1 bola de masa para pizza

1 ½ tazas de granos de maíz fresco

2 dientes de ajo, picados

¼ cucharadita de sal

una pizca de pimienta negra

1 cucharadita de aceite de oliva, más para pintar

1 calabacín pequeño

1 taza de queso Gouda recién rallado

Instrucciones

  1. Precalienta tu horno a 500°F. Coloca una piedra para pizza en la rejilla central y déjala calentar durante al menos 30 minutos antes de hornear.

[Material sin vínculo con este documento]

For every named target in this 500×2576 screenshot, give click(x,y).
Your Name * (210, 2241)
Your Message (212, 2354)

  2. Mientras se calienta el horno, prepara la salsa de maíz. Añade 1½ tazas de granos de maíz fresco, ajo picado, sal y pimienta negra a un procesador de alimentos. Mezcla hasta que la mezcla quede suave y cremosa. Si la mezcla parece atascada, añade hasta ½ cucharadita de aceite de oliva para ayudarla a avanzar. Transfiere a un cuenco y reserva.

  3. Coloca la masa de pizza sobre una superficie de trabajo ligeramente enharinada y déjala reposar durante unos 10 minutos (no más de 30 minutos) para permitir que el gluten se relaje.

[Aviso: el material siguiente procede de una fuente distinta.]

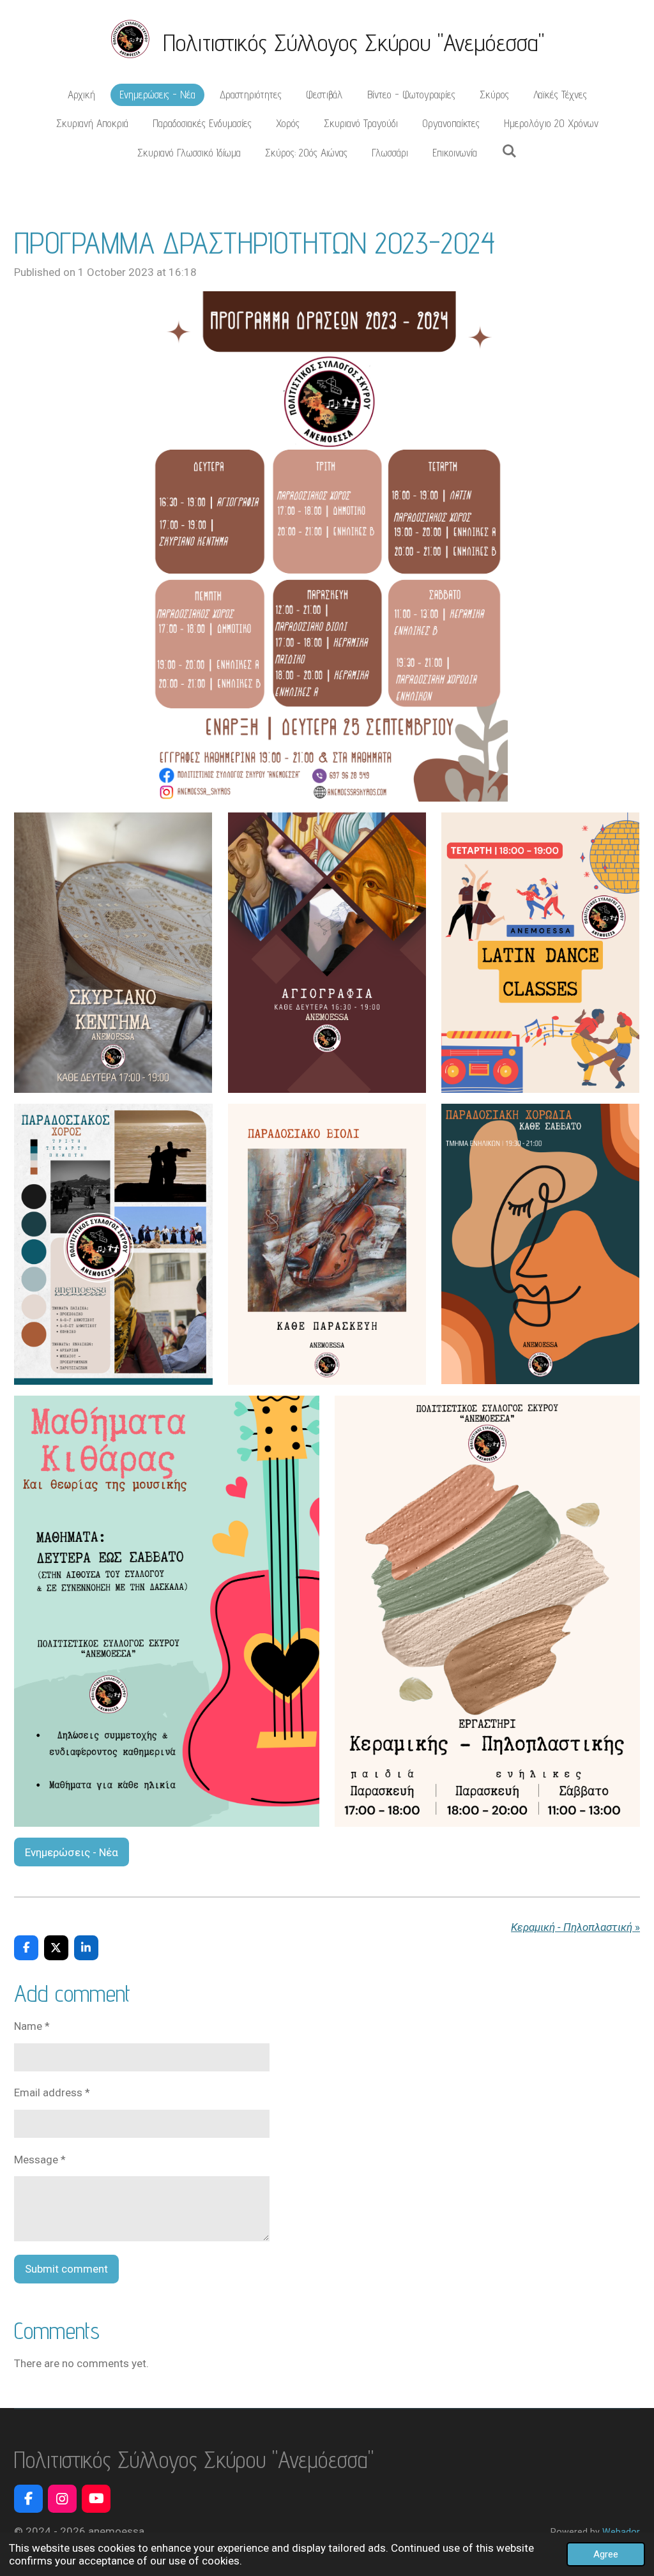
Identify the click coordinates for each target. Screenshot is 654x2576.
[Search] (509, 151)
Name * (32, 2026)
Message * (40, 2159)
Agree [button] (605, 2554)
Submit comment (66, 2268)
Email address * (52, 2092)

  4. Prepara el relleno de calabacín. Corta un extremo del calabacín y luego usa un pelador de verduras para cortar el resto en tiras delgadas y largas. Necesitarás aproximadamente 1 taza generosa de tiras; desecha el resto.

  5. Coloca las tiras de calabacín entre papel de cocina y presiona firmemente hacia abajo para eliminar el exceso de humedad. Transfiere a un cuenco pequeño y mezcla suavemente con 1 cucharadita de aceite de oliva. Reserva.

  6. Estira y da forma a la masa en el tamaño y grosor deseados de pizza. Transfiere la masa a un trozo de papel pergamino cortado al tamaño de tu piedra para pizza y ligeramente espolvoreado con harina de maíz.

  7. Pinta ligeramente el borde exterior de la corteza de la masa con un poco de aceite de oliva adicional.

  8. Extiende la salsa de maíz de manera uniforme sobre la base de la masa, dejando un pequeño borde para la corteza. Cubre con queso Gouda rallado, luego distribuye los granos de maíz reservados y finalmente coloca las tiras de calabacín aliñadas con aceite de oliva.

  9. Transfiere cuidadosamente el papel pergamino con la pizza montada directamente sobre la piedra para pizza precalentada.

  10. Hornea durante 12 a 14 minutos, hasta que la corteza esté dorada y el queso esté derretido y burbujeante. Retira del horno, corta en porciones y sirve inmediatamente.